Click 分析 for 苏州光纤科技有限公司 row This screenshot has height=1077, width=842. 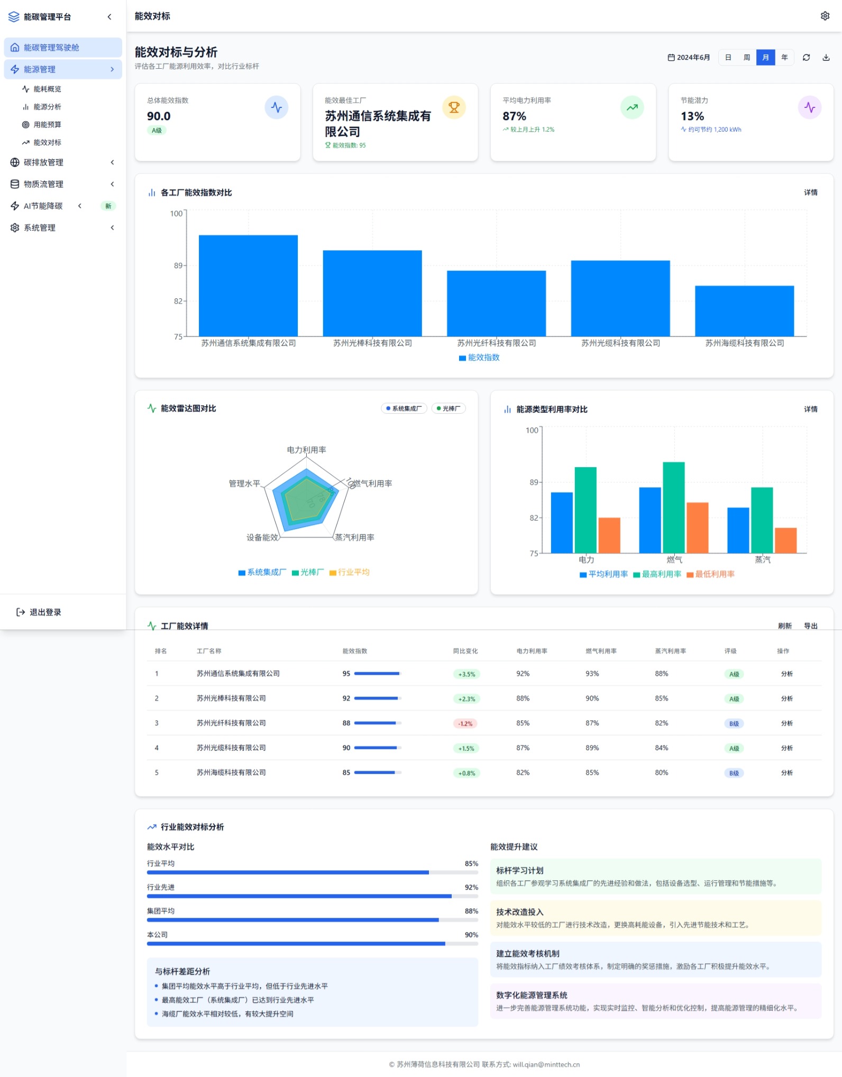786,723
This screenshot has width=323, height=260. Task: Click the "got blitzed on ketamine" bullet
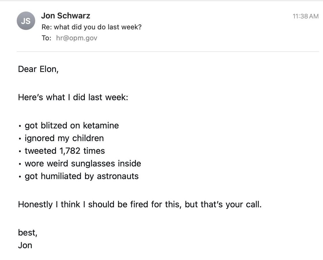[72, 126]
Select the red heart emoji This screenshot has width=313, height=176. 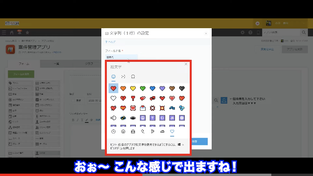click(113, 88)

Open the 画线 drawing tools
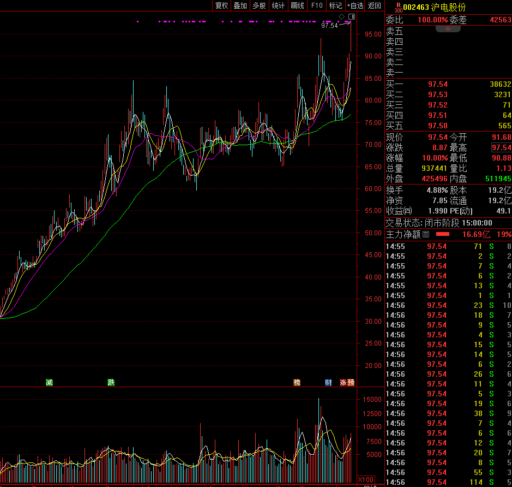(297, 5)
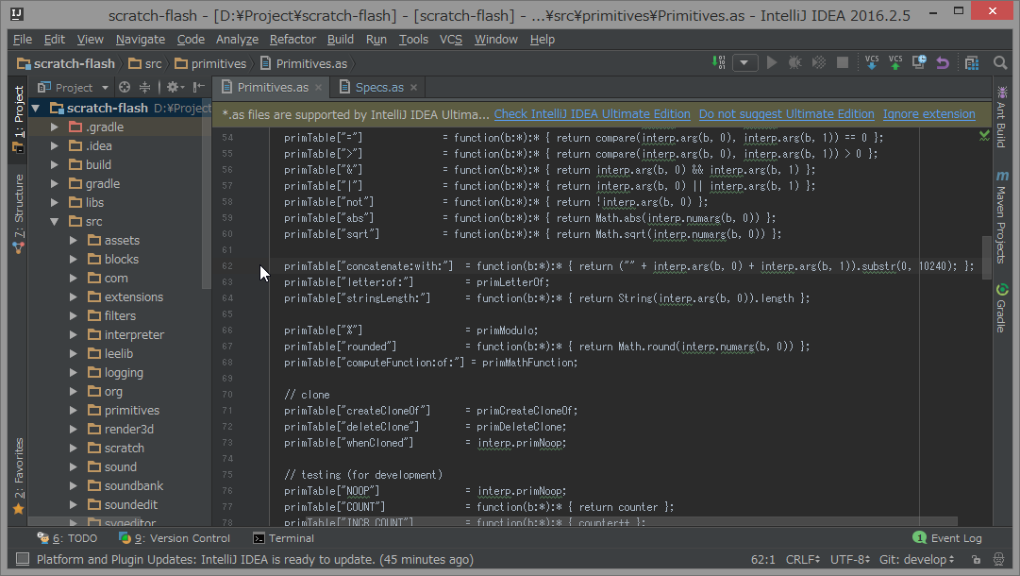Click the VCS Commit Changes icon
1020x576 pixels.
895,63
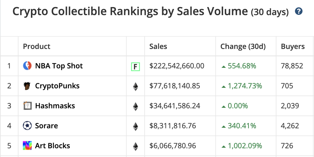
Task: Click the Ethereum icon in Art Blocks row
Action: click(135, 146)
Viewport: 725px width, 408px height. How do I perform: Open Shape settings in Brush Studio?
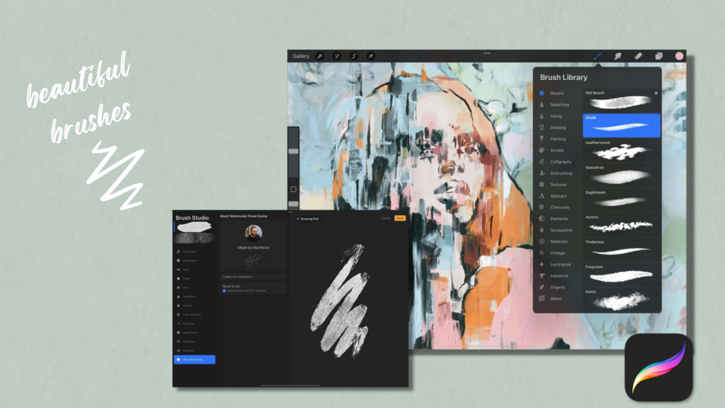click(x=191, y=277)
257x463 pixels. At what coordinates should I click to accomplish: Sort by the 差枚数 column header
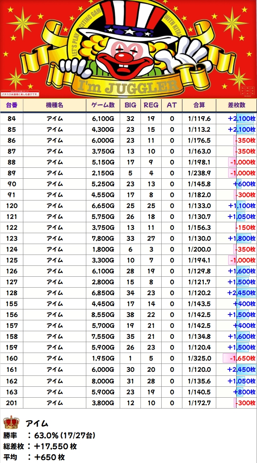(x=236, y=105)
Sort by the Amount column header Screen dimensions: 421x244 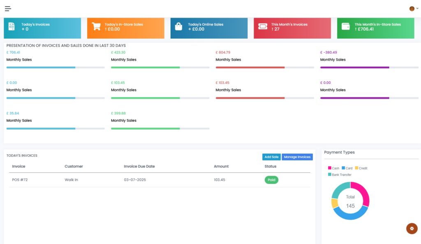pyautogui.click(x=221, y=166)
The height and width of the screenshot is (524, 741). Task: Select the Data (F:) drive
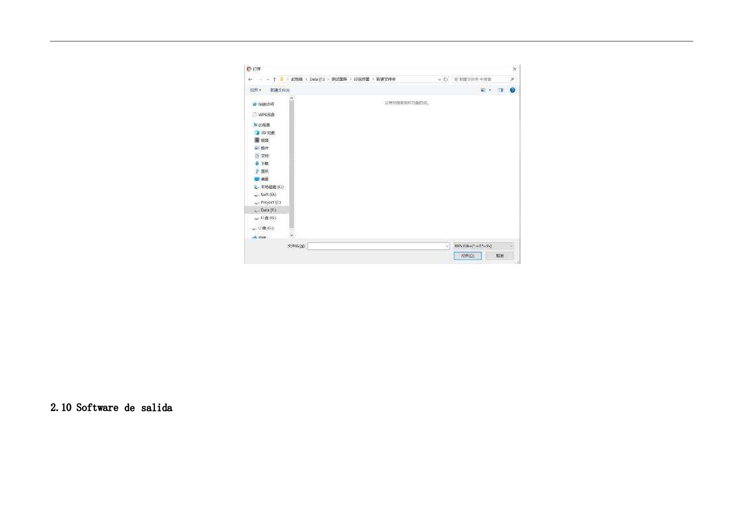268,210
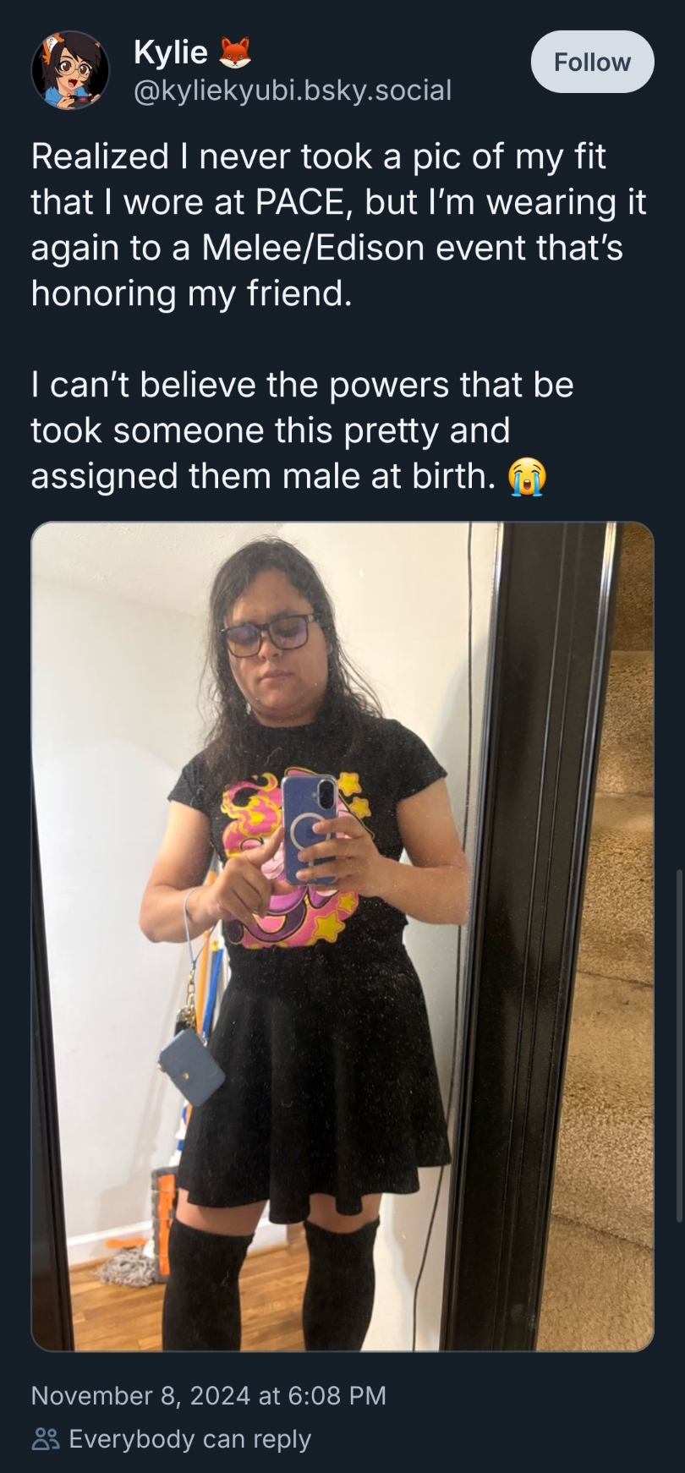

····················

All lines from the one that contains "The height and" through the last line of the data should be retyped exactly, with the pictures left out.

The height and width of the screenshot is (524, 741). Task: Select the Data (F:) drive
268,210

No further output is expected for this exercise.